Activity -
Give the number of lines in the data that hold the word "agent", and nothing else.

Material to process -

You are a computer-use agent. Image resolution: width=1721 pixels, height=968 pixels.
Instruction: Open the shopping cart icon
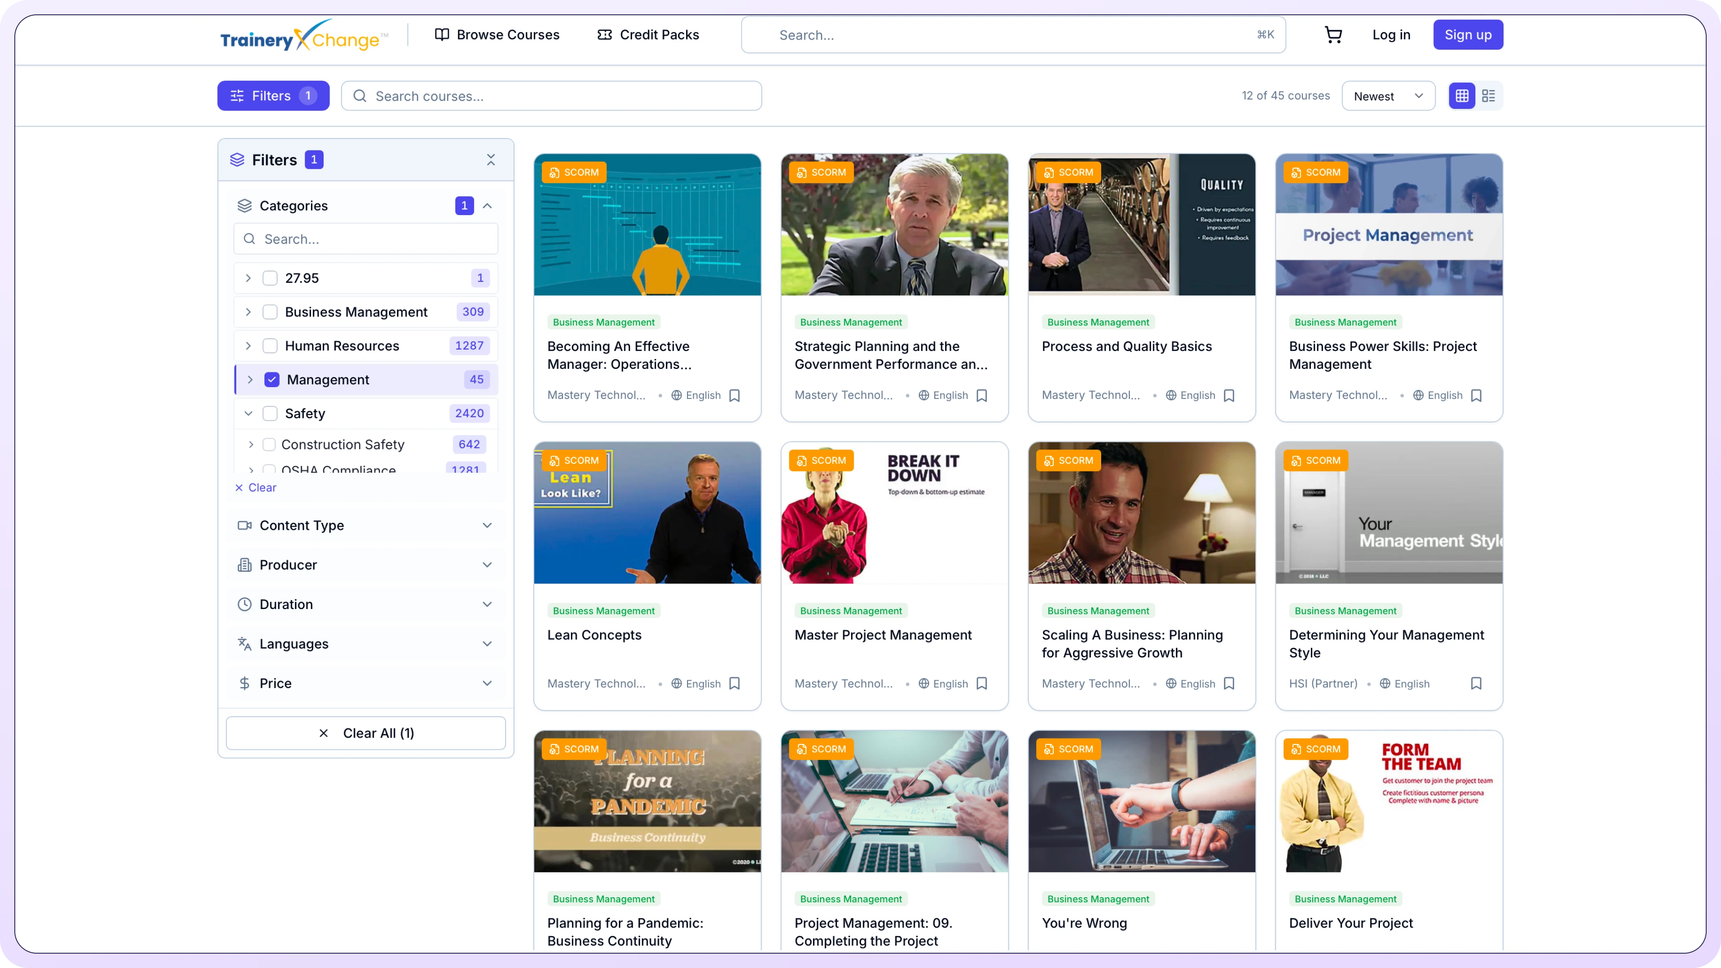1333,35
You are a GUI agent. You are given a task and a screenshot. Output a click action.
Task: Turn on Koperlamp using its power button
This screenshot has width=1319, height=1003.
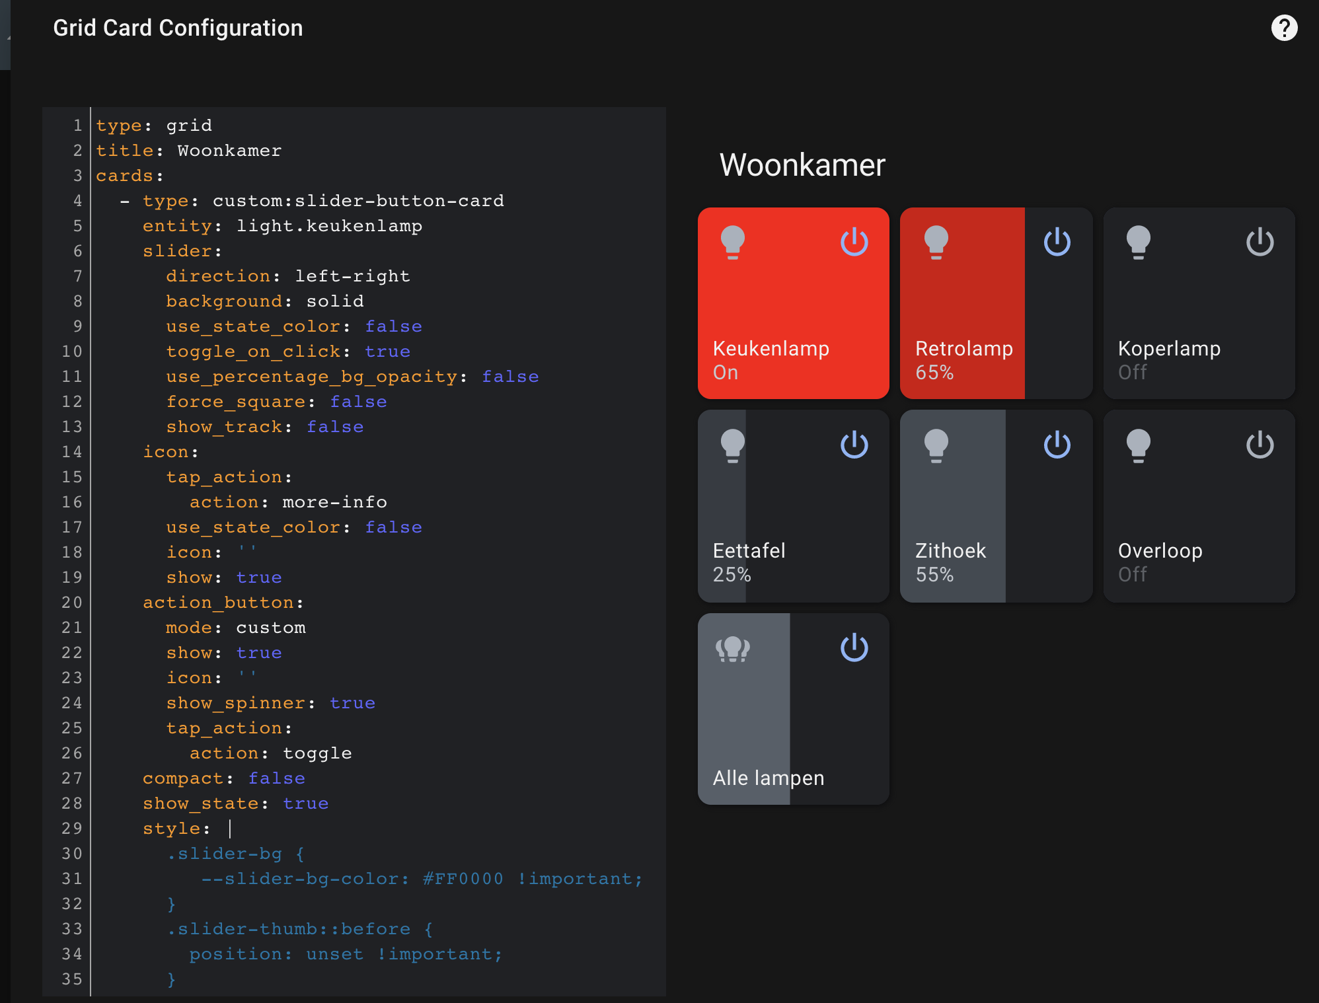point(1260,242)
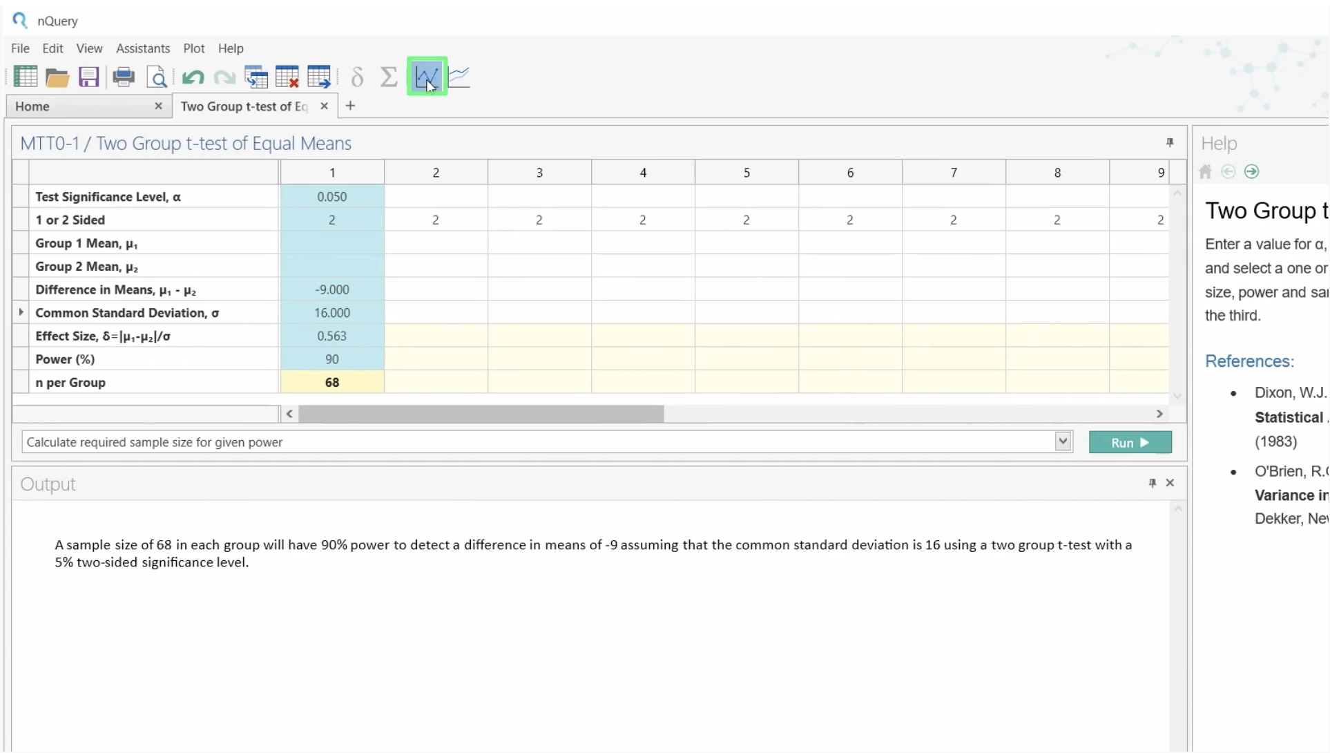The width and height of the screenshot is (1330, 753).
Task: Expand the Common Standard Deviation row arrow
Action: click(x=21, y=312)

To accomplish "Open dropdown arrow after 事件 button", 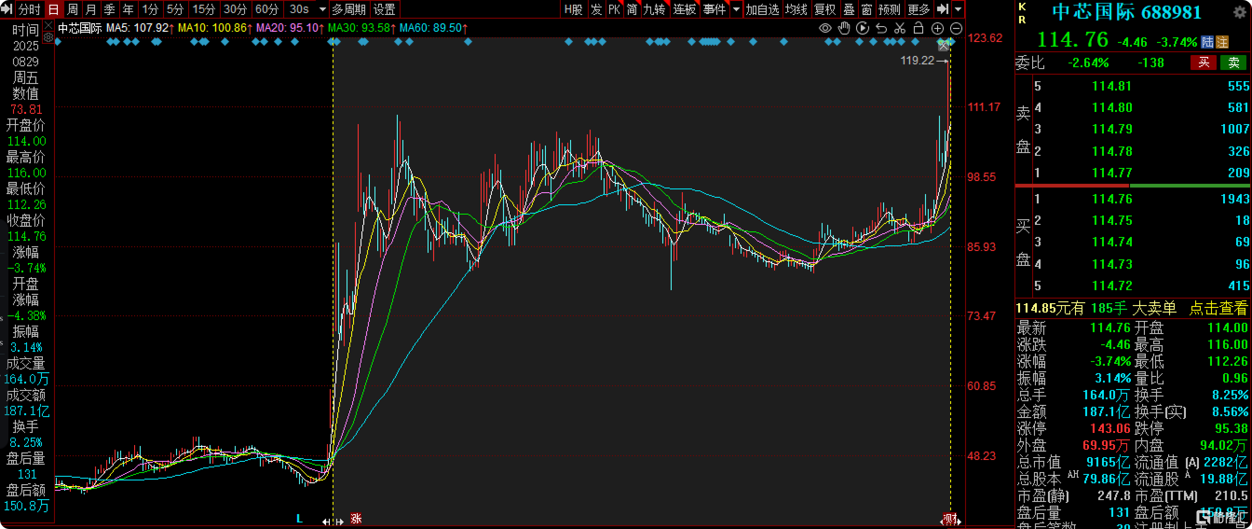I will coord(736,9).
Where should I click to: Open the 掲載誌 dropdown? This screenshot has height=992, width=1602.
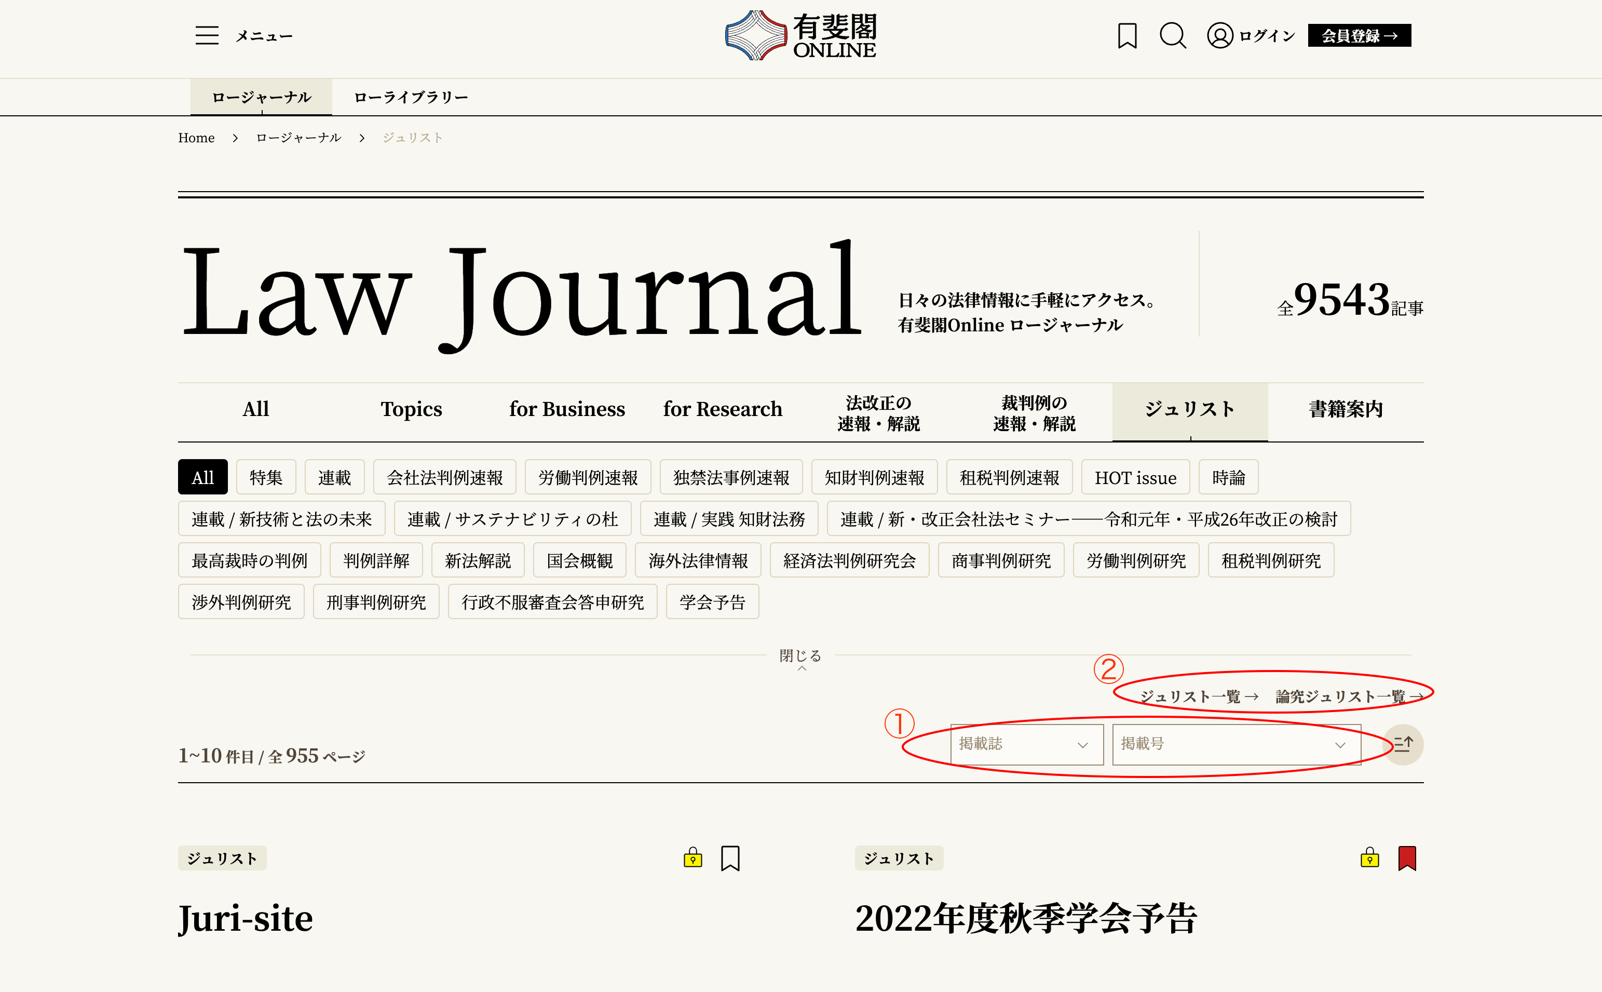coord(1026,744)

Output -
2